Pacific nations Kiribati, Cook Islands and Nauru sit at the forefront of a highly contentious push to mine the depths of the ocean.

Kiribati holds rights for deep-sea mining exploration across a 75,000-square-kilometre swathe of the Pacific Ocean.

Through state-backed subsidiary Marawa Research, Kiribati had been working with Canada-based The Metals Company to develop the area's mineral deposits.

That agreement was terminated "mutually" at the end of 2024, The Metals Company told AFP.

The Metals Company said Kiribati's mining rights were "less commercially favourable than our other projects".

The firm is racing to win regulatory approval that would make it one of the first companies to mine international waters on an industrial scale.

It has partnerships with Kiribati's Pacific neighbours Nauru and Tonga.

Members of the International Seabed Authority are currently meeting in Jamaica to thrash out the rules for deep-sea extraction.


- 'Bending over backwards' -


Kiribati, a climate-threatened archipelago home to some 130,000 people, has been drifting closer to China since it severed links with Taiwan in 2019.

Chinese companies have in recent years been granted access to Kiribati's profitable fisheries -- one of the nation's few natural resources besides minerals.

A visiting cadre of Beijing police have also visited capital Tarawa to help train local Kiribati forces.

Tessie Lambourne, a leading member of Kiribati's political opposition, said China seemed to be seeking access to "our maritime space for its own interest".
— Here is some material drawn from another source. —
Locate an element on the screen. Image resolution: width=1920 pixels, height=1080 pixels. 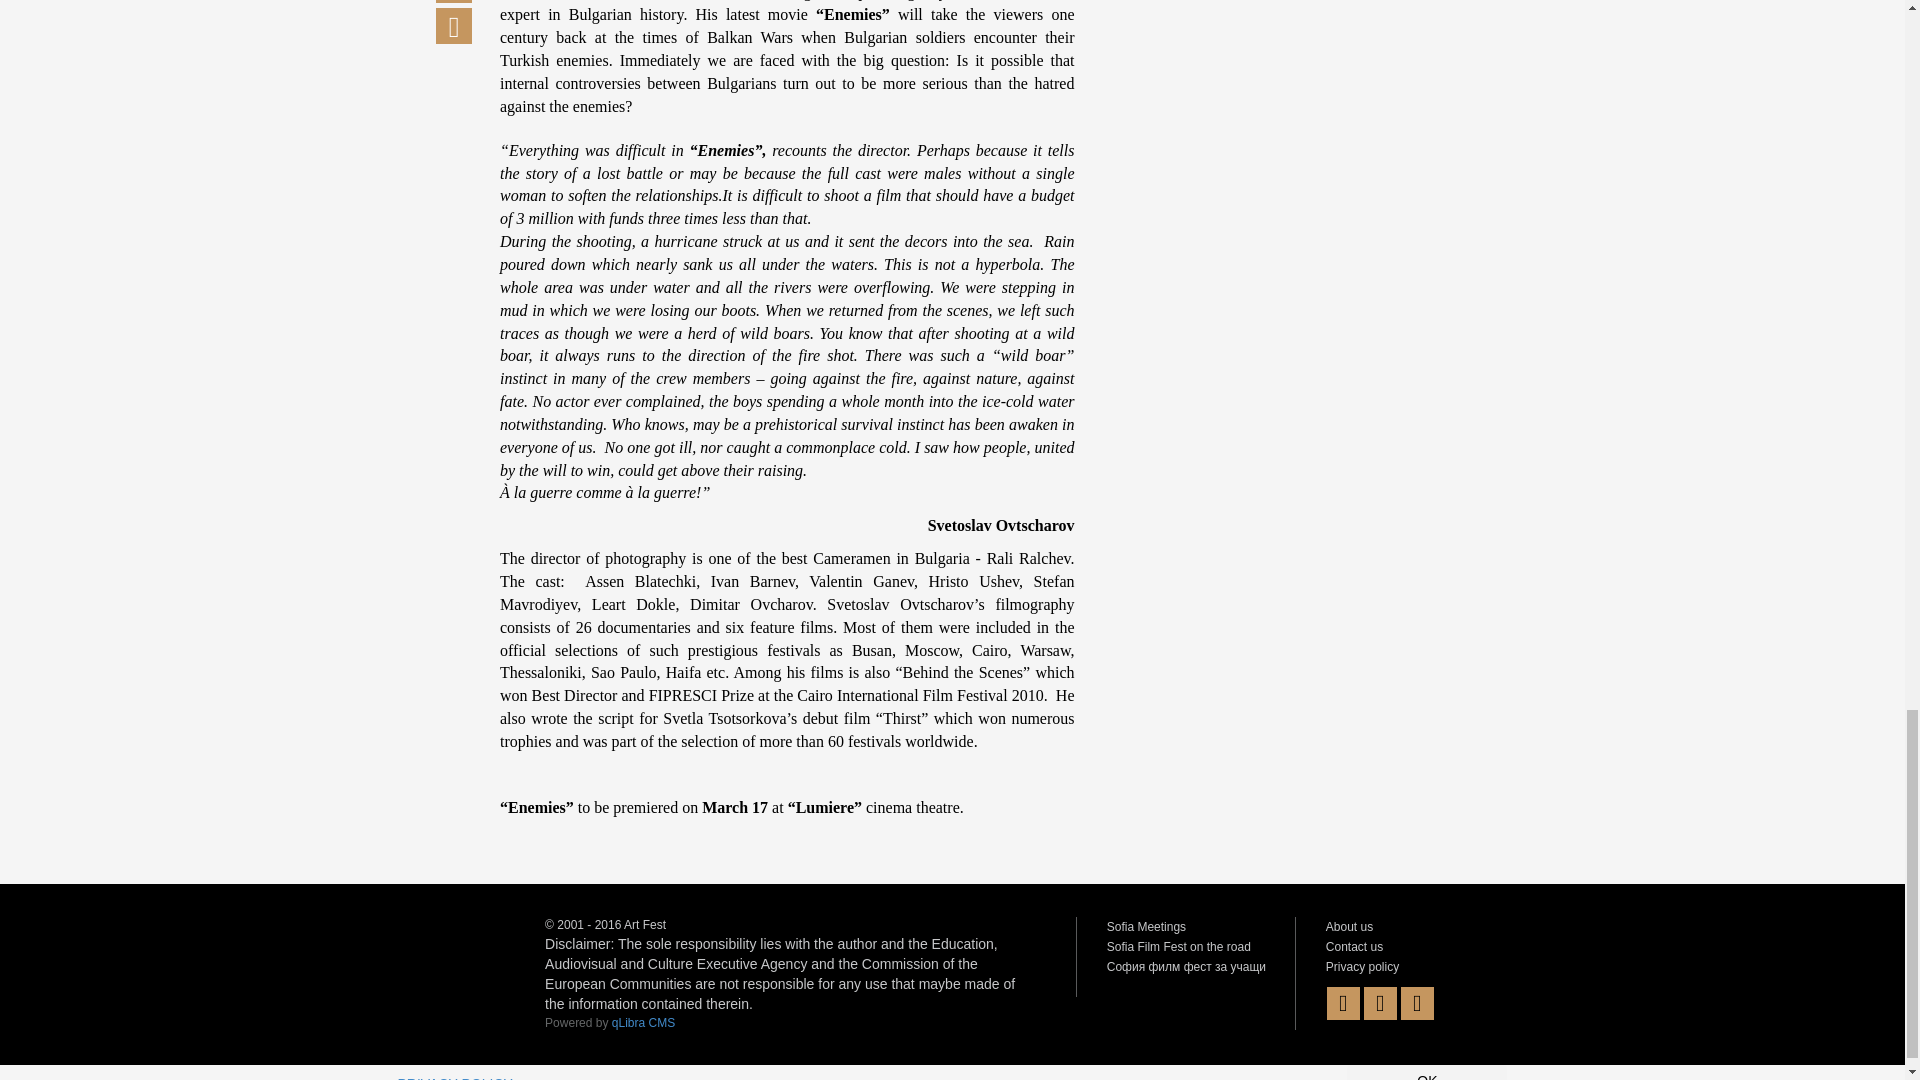
Privacy policy is located at coordinates (1362, 967).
"I always say that our government is bending over backwards to please China," she told AFP.

China and Cook Islands struck a five-year agreement in February to cooperate in exploring the Pacific nation's seabed mineral riches.
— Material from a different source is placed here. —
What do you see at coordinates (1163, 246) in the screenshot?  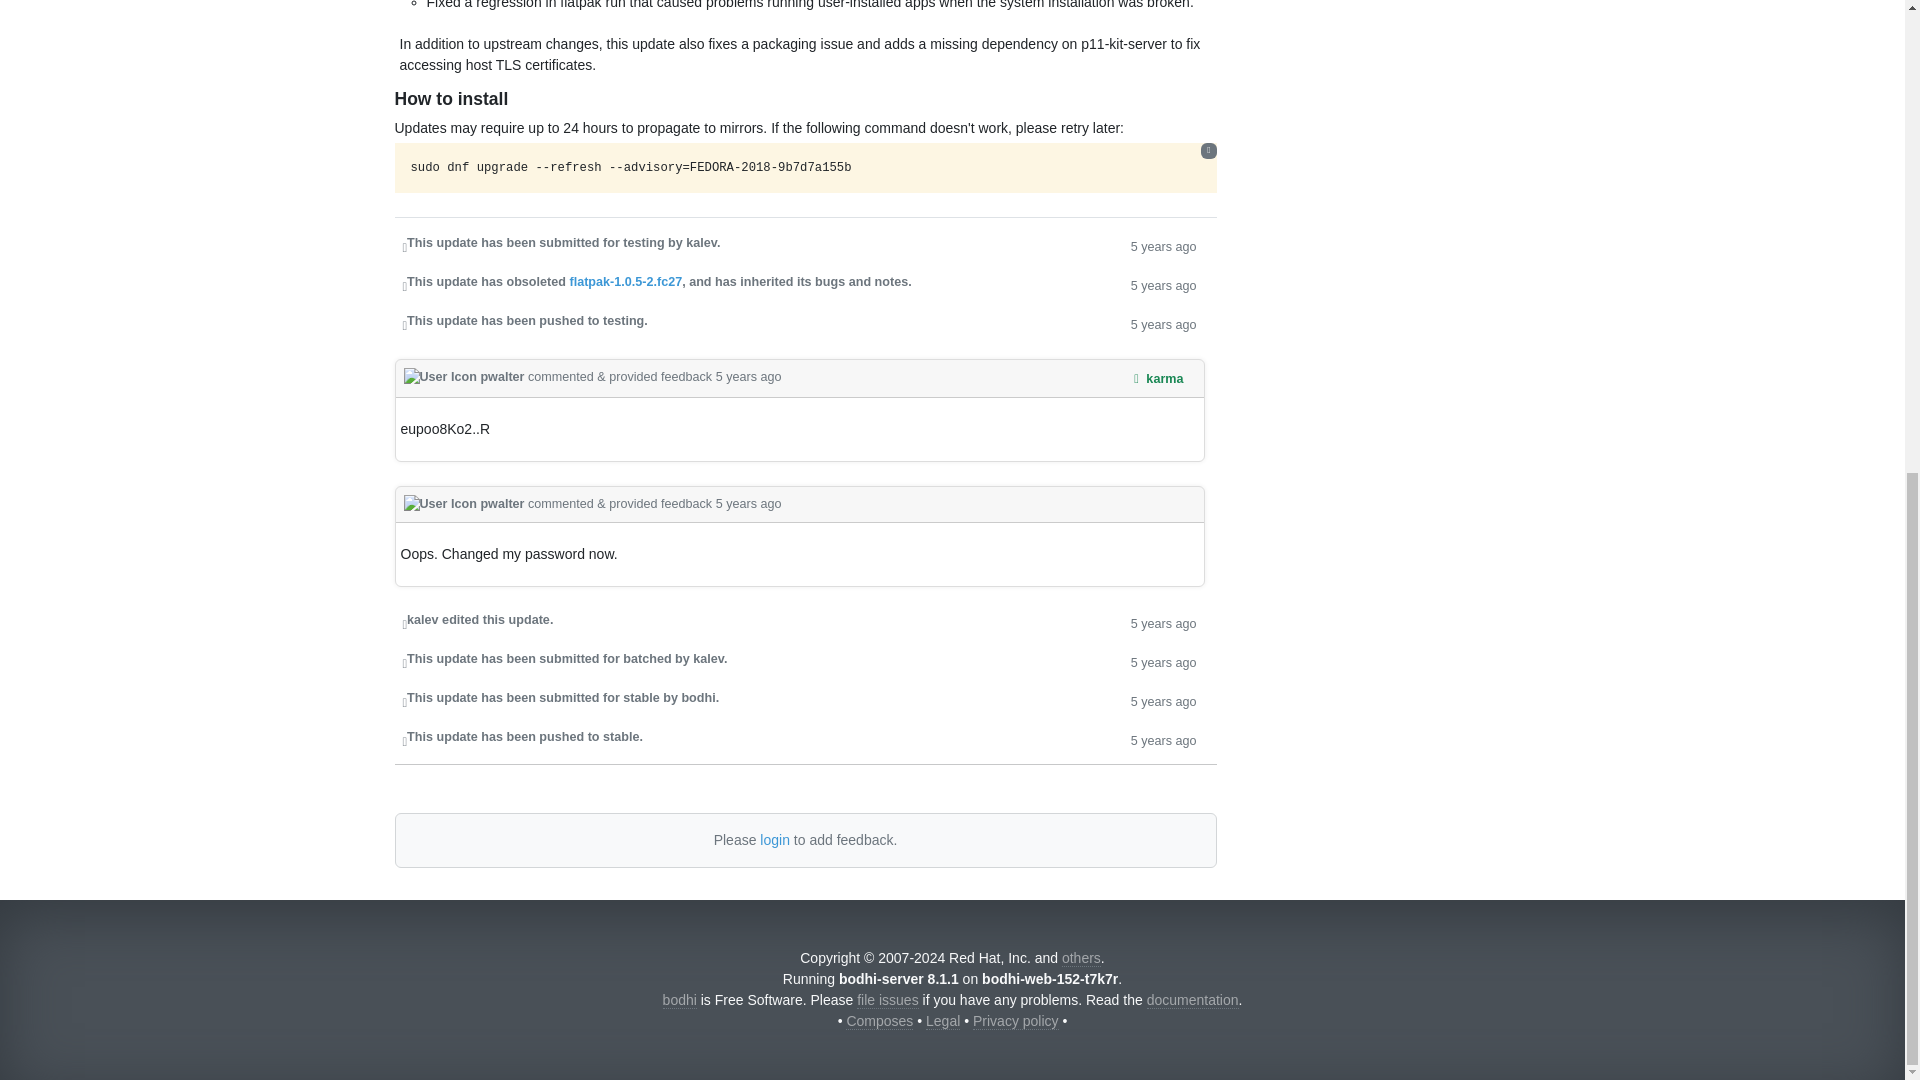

The deal did not include any exploration or mining licence.

Companies hope to earn billions by scraping the ocean floor for polymetallic rocks, or nodules, that are loaded with manganese, cobalt, copper and nickel -- metals used to build batteries for electric vehicles.

Nauru, Tonga and the Cook Islands believe the industry holds the key to economic prosperity in a region where scarce land is already under threat from rising seas.

But Pacific neighbours Palau, Fiji and Samoa are staunchly opposed -- pushing for lingering environmental questions to be cleared up before anyone takes the plunge.